== SUPPLIED RECORDS ==

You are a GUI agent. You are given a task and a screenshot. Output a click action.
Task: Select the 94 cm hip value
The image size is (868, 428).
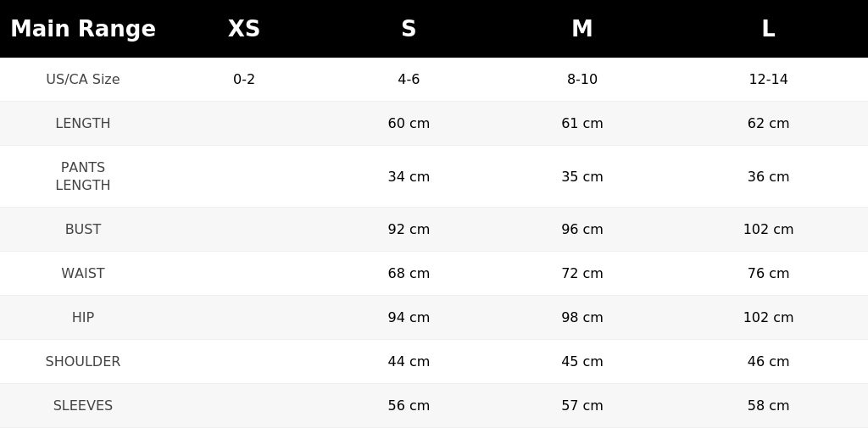(409, 317)
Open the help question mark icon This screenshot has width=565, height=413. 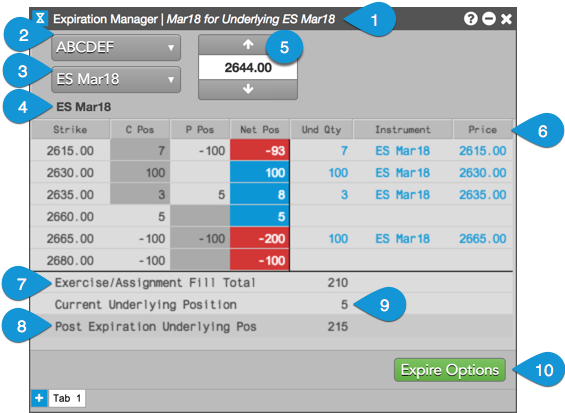(471, 18)
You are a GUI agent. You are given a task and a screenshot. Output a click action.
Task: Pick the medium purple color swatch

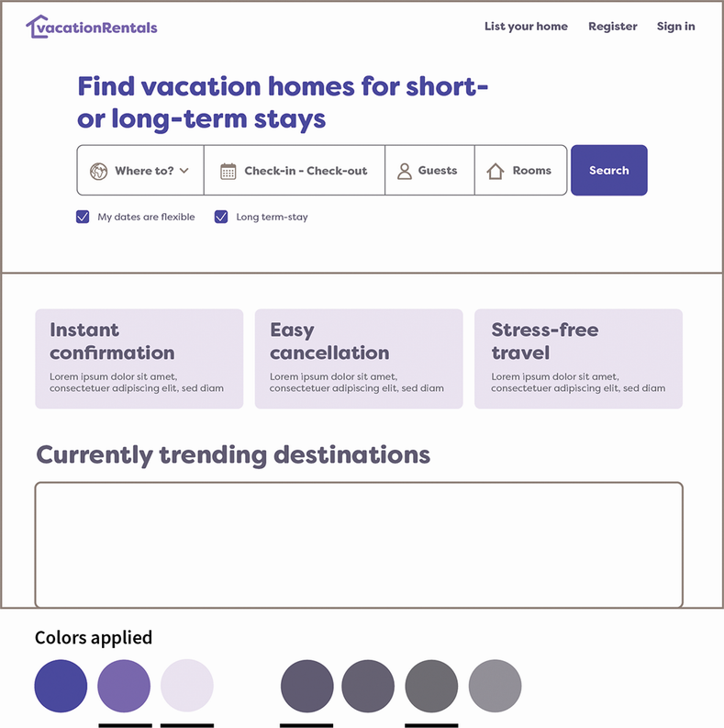click(x=124, y=686)
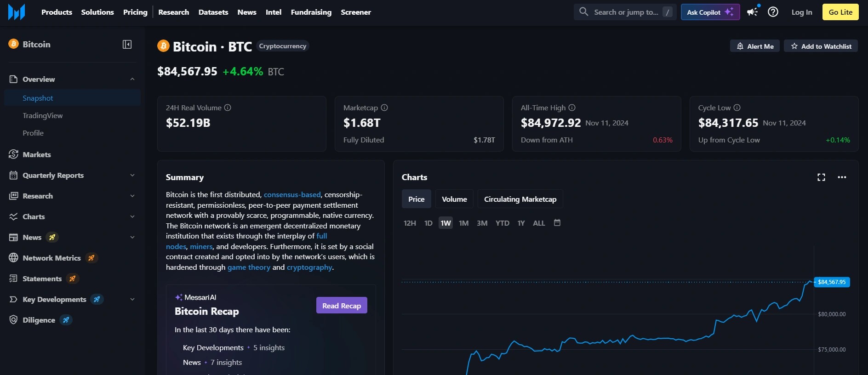Viewport: 868px width, 375px height.
Task: Show info for 24H Real Volume
Action: tap(228, 108)
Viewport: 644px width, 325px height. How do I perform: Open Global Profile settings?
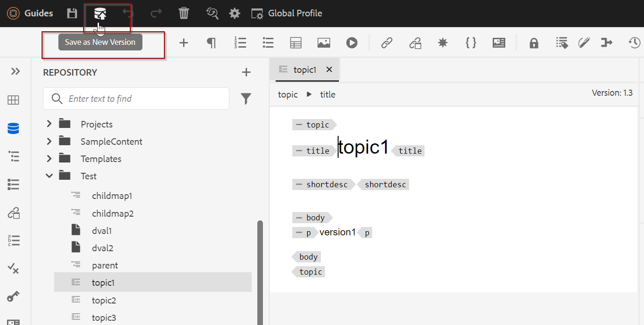[286, 13]
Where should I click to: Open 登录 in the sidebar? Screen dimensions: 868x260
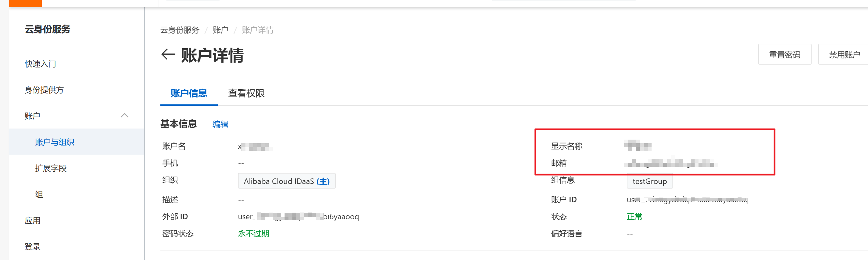33,246
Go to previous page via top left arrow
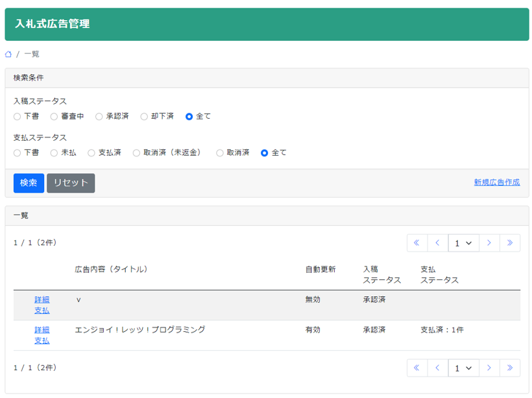The height and width of the screenshot is (398, 532). tap(437, 242)
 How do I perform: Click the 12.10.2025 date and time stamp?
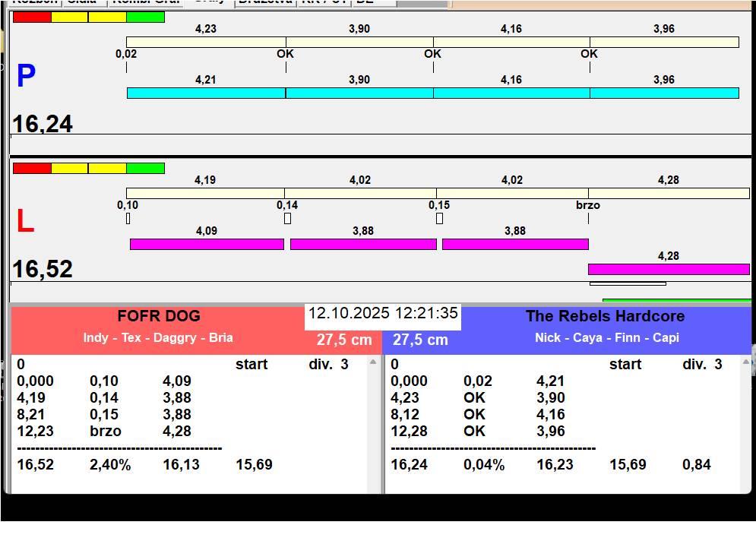(x=383, y=313)
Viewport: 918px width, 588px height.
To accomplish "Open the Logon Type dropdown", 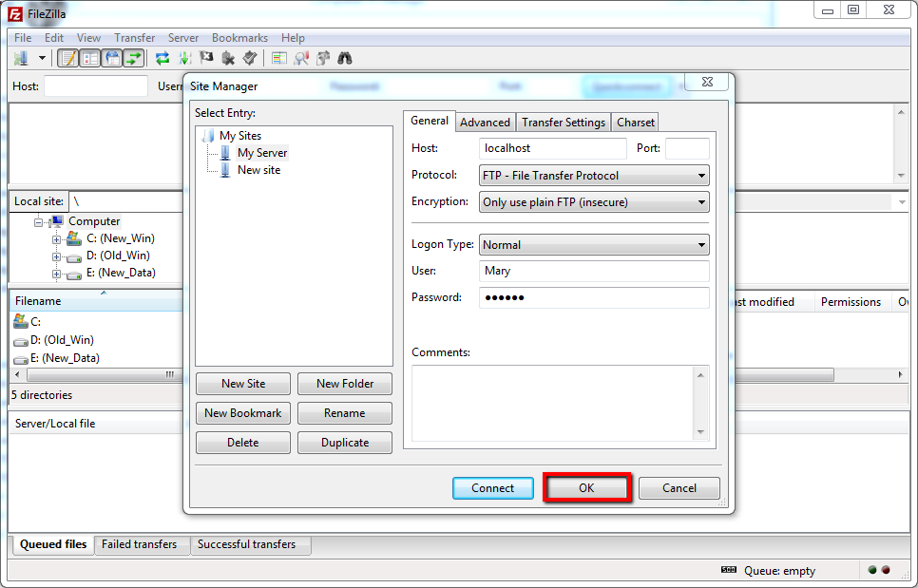I will pyautogui.click(x=595, y=245).
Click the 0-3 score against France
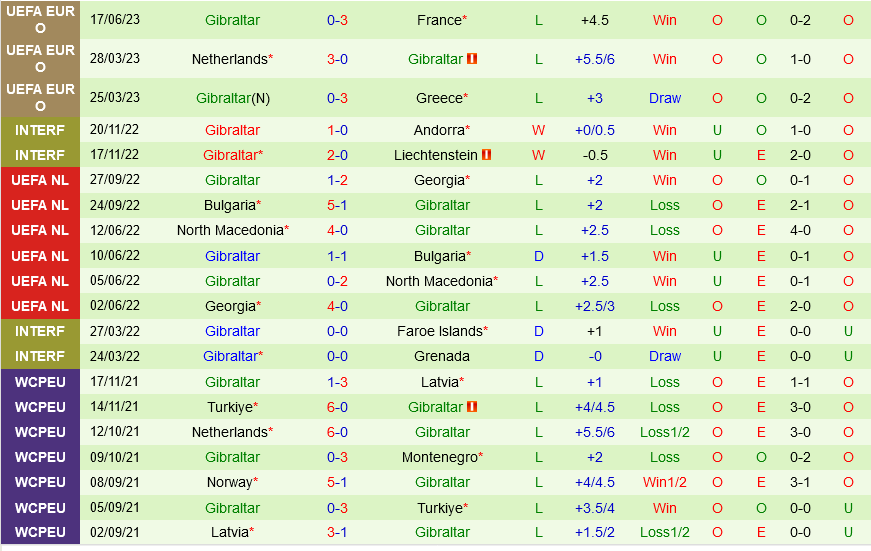The height and width of the screenshot is (551, 871). 337,20
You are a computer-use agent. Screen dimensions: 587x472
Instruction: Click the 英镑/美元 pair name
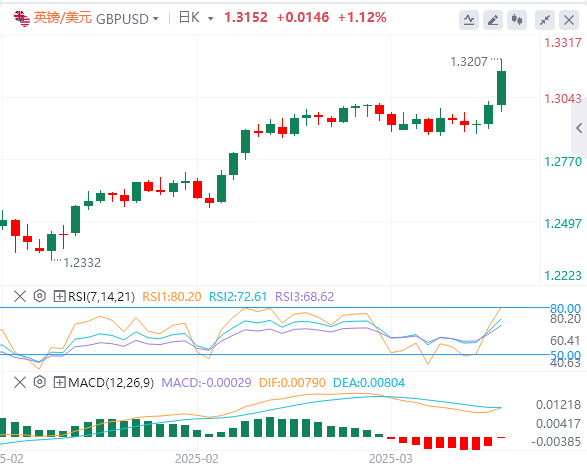click(x=63, y=18)
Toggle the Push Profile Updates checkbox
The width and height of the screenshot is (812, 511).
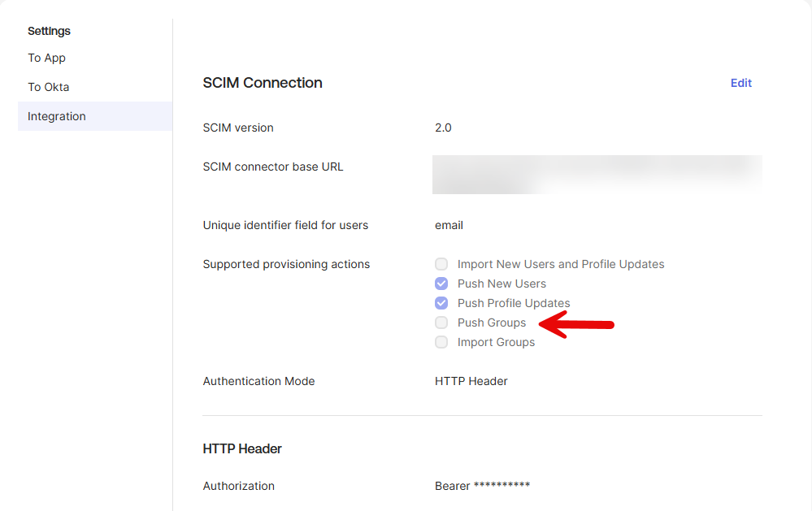[441, 303]
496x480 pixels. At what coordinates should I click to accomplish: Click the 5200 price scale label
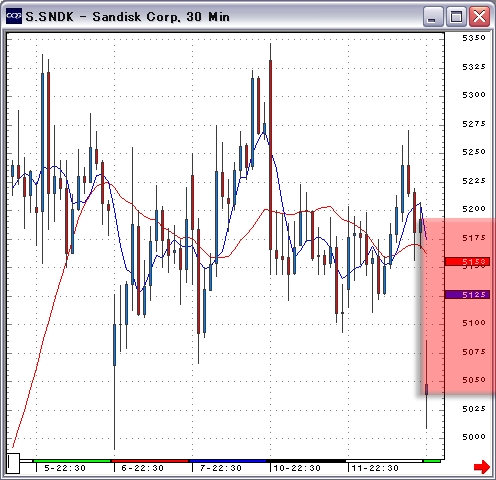[x=474, y=209]
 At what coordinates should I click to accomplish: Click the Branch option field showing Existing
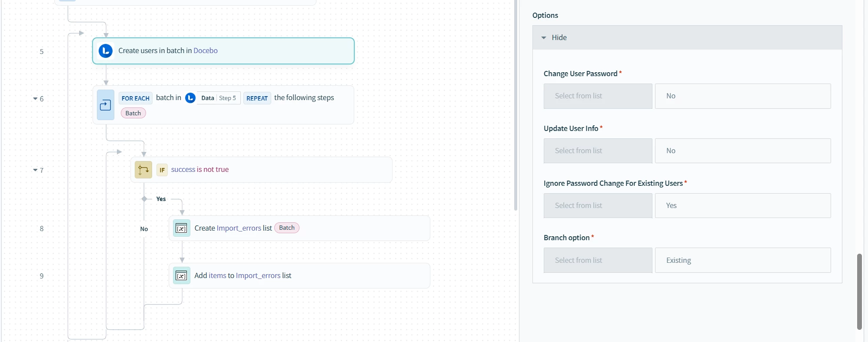point(742,260)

===

* TASK TO CARRY OUT *
Could you retype exactly the lines running from the one with "Click the 0-3 score against France" to the end of the material above, pictures omitted?

* EXERCISE SOLUTION *
Click the 0-3 score against France
The height and width of the screenshot is (551, 871). 337,20
You are a computer-use agent. Screen dimensions: 587x472
Instruction: Click the 英镑/美元 pair name
click(x=63, y=18)
Toggle the Push Profile Updates checkbox
The width and height of the screenshot is (812, 511).
[441, 303]
496x480 pixels. At what coordinates should I click to accomplish: Click the 5200 price scale label
[x=474, y=209]
 At what coordinates should I click to accomplish: Click the Branch option field showing Existing
point(742,260)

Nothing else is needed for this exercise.